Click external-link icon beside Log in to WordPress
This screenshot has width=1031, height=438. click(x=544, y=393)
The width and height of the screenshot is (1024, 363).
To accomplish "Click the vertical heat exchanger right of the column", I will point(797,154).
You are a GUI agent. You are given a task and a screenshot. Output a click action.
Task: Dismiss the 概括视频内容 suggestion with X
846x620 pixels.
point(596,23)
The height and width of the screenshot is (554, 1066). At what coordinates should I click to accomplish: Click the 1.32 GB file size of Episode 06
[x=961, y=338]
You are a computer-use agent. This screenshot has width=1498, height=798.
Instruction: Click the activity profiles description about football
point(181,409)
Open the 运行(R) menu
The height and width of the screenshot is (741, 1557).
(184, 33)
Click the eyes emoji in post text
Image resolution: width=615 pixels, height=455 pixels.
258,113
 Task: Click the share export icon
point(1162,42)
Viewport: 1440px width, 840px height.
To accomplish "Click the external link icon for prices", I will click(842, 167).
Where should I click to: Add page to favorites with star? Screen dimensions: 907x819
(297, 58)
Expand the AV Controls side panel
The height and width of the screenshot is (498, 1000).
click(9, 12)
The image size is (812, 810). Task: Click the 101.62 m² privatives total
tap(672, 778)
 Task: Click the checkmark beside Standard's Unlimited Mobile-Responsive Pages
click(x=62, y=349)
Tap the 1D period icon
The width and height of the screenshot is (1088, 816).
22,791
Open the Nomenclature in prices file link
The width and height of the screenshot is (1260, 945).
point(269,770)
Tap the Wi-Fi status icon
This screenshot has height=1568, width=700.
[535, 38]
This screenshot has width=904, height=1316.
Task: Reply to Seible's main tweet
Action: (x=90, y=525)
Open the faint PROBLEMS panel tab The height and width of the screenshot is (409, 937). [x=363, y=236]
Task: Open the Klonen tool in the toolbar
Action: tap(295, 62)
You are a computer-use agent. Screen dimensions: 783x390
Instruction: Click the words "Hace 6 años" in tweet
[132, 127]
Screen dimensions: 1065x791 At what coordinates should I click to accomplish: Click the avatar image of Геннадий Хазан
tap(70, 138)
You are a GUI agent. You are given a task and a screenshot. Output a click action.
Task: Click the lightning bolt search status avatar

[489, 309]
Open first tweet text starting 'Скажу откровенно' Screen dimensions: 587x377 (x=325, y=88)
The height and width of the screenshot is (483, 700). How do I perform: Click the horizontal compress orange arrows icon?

—————

- [Exercise] Once you have read the records above, write them out again exactly.

- [Result for this exercise]
Click external-link icon beside Log in to WordPress
This screenshot has width=1031, height=438. click(x=544, y=393)
The width and height of the screenshot is (1024, 363).
To accomplish "Click the vertical heat exchanger right of the column", I will point(797,154).
You are a GUI agent. You are given a task and a screenshot. Output a click action.
Task: Dismiss the 概括视频内容 suggestion with X
846x620 pixels.
point(596,23)
The height and width of the screenshot is (554, 1066). At what coordinates should I click to accomplish: Click the 1.32 GB file size of Episode 06
[x=961, y=338]
You are a computer-use agent. This screenshot has width=1498, height=798.
Instruction: Click the activity profiles description about football
point(181,409)
Open the 运行(R) menu
The height and width of the screenshot is (741, 1557).
(184, 33)
Click the eyes emoji in post text
Image resolution: width=615 pixels, height=455 pixels.
258,113
 Task: Click the share export icon
point(1162,42)
Viewport: 1440px width, 840px height.
To accomplish "Click the external link icon for prices", I will click(842, 167).
Where should I click to: Add page to favorites with star? Screen dimensions: 907x819
(297, 58)
Expand the AV Controls side panel
The height and width of the screenshot is (498, 1000).
click(9, 12)
The image size is (812, 810). Task: Click the 101.62 m² privatives total
tap(672, 778)
 Task: Click the checkmark beside Standard's Unlimited Mobile-Responsive Pages
click(x=62, y=349)
Tap the 1D period icon
The width and height of the screenshot is (1088, 816).
22,791
Open the Nomenclature in prices file link
The width and height of the screenshot is (1260, 945).
point(269,770)
Tap the Wi-Fi status icon
This screenshot has height=1568, width=700.
[535, 38]
This screenshot has width=904, height=1316.
Task: Reply to Seible's main tweet
Action: (x=90, y=525)
Open the faint PROBLEMS panel tab The height and width of the screenshot is (409, 937). [x=363, y=236]
Task: Open the Klonen tool in the toolbar
Action: tap(295, 62)
You are a computer-use agent. Screen dimensions: 783x390
Instruction: Click the words "Hace 6 años" in tweet
[132, 127]
Screen dimensions: 1065x791 At what coordinates should I click to accomplish: Click the avatar image of Геннадий Хазан
tap(70, 138)
You are a GUI agent. You are given a task and a screenshot. Output a click action.
Task: Click the lightning bolt search status avatar

[489, 309]
Open first tweet text starting 'Скажу откровенно' Screen dimensions: 587x377 (x=325, y=88)
The height and width of the screenshot is (483, 700). How do I perform: Click the horizontal compress orange arrows icon?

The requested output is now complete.